▶ [What to work on] Reproduce verbatim the material between the line containing "Save the Giảm ₫100k voucher" and the line containing "Screen dimensions: 501x376 point(415,21)", with both of those lines included. Omit the pictures from your answer.

▶ [Listed records]
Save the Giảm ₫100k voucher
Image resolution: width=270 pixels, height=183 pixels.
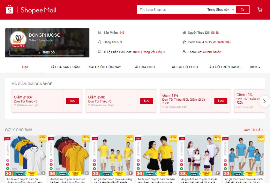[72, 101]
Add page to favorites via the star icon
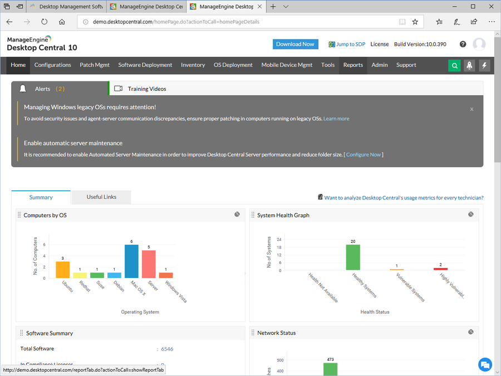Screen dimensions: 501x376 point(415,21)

--

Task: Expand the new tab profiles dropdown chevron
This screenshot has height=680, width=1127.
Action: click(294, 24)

--

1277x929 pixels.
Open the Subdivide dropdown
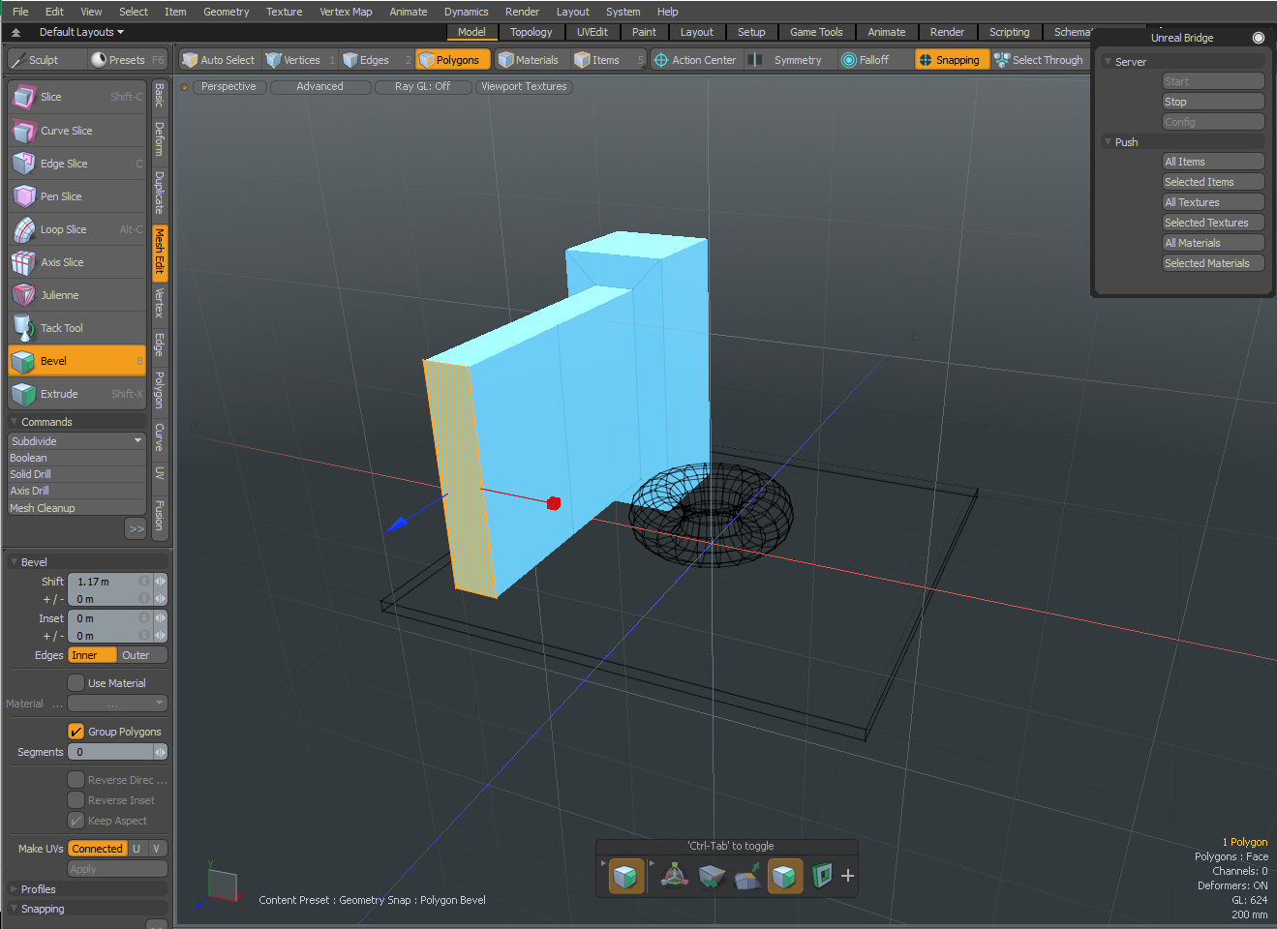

▶ [Full response]
Save the Giảm ₫100k voucher
Image resolution: width=270 pixels, height=183 pixels.
[72, 101]
Add page to favorites via the star icon
Screen dimensions: 501x376 point(415,21)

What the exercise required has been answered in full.